A Y-axis machine frame is arranged on the Y-axis workbench, a Y-axis numerical control motor is arranged on the Y-axis machine frame, and a power output end of the Y-axis numerical control motor is fixedly arranged with the Z-axis workbench; the structure of the Y-axis frame is a structure with a Y-axis transverse movement, and the sliding of the whole Z-axis workbench in the Y-axis direction can be controlled.

A Z-axis numerical control motor is arranged in the Z-axis workbench, a numerical control motor base is arranged on the high-precision grinding wheel spindle driving numerical control motor, and the power output end of the Z-axis numerical control motor is connected with the numerical control motor base in an installing mode and drives the numerical control motor base to move up and down; the structure of the Z axis is a Z axis longitudinal movement structure, and the vertical height adjustment of the rotating grinding wheel and the distance between the rotating grinding wheel and the circular processing cutter head can be controlled by controlling the driving of the high-precision grinding wheel spindle and the vertical movement of the numerical control motor, so that the processing depth, angle and the like of the cutter edge can be adjusted.

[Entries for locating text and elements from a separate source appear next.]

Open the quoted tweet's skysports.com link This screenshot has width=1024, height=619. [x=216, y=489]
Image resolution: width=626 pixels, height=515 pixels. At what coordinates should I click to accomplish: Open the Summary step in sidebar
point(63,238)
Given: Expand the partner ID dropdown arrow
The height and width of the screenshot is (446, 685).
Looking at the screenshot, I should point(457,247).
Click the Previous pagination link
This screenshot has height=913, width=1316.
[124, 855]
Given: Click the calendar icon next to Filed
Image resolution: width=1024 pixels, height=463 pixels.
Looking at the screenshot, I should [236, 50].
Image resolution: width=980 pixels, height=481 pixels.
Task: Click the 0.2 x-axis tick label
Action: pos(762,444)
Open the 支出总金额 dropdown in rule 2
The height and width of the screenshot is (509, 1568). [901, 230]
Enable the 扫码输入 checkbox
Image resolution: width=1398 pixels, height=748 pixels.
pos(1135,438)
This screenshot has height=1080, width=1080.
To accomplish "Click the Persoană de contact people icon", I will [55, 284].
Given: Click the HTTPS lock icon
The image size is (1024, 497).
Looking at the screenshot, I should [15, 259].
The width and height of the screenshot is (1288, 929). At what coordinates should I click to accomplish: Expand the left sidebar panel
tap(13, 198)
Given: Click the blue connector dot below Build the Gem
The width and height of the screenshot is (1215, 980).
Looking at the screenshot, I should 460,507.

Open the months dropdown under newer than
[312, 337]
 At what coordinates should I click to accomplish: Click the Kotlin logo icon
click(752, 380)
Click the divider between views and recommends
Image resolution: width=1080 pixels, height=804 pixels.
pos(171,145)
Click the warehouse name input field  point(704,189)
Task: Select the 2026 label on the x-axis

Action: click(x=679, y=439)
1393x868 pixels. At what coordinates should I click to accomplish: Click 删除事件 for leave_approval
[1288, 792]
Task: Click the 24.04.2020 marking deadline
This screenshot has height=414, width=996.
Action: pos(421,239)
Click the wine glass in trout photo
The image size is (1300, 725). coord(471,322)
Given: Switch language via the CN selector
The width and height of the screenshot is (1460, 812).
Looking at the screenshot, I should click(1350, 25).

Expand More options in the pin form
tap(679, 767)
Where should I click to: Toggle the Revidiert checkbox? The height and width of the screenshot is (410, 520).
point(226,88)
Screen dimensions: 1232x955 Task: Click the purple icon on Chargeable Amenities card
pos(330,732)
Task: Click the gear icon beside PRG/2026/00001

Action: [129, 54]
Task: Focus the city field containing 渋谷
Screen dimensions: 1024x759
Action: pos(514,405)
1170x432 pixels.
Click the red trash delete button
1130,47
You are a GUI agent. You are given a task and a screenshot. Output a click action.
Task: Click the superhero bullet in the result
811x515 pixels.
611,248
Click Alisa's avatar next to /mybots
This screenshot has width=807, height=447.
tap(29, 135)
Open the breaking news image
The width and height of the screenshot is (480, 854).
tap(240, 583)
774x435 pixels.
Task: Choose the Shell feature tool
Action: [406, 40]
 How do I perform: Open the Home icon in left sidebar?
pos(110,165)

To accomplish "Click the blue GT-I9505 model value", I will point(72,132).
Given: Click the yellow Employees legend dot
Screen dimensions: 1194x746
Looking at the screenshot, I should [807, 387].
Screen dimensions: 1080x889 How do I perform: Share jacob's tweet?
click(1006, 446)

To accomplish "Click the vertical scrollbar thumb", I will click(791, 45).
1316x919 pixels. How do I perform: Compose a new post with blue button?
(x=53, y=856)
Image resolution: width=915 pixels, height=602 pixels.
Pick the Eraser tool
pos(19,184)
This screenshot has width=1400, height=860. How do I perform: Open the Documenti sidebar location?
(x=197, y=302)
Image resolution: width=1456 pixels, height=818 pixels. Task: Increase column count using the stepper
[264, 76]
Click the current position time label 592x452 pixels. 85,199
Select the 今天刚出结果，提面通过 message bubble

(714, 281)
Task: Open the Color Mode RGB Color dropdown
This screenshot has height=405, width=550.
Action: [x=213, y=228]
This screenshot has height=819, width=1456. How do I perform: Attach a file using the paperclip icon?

The Z-axis workbench is provided with a sensing detection assembly for sensing the depth of the knife edge of the circular processing cutter, the sensing detection assembly comprises a support arm extending out of the Z-axis workbench, the support arm is provided with a photoelectric sensing switch and a sensing arm for sensing the depth of the knife edge of the processed circular processing cutter, the sensing end part of the sensing arm is provided with a sensing contact, the distance between the sensing contact and the surface of the knife edge depth is smaller than the distance between the sensing contact and the unmachined surface of the circular processing cutter, and the Z-axis workbench is also provided with a controller for receiving a command signal of the photoelectric sensing switch and controlling the Z-axis numerical control motor to output power to drive the numerical control motor base to be finely adjusted up and down; the sensing arm is movably arranged on the bracket arm and can freely swing left and right when being impacted by the edge of the circular processing cutter head, the sensing arm is composed of an upper section and a lower section, and the lower section can adjust the vertical angle relative to the upper section.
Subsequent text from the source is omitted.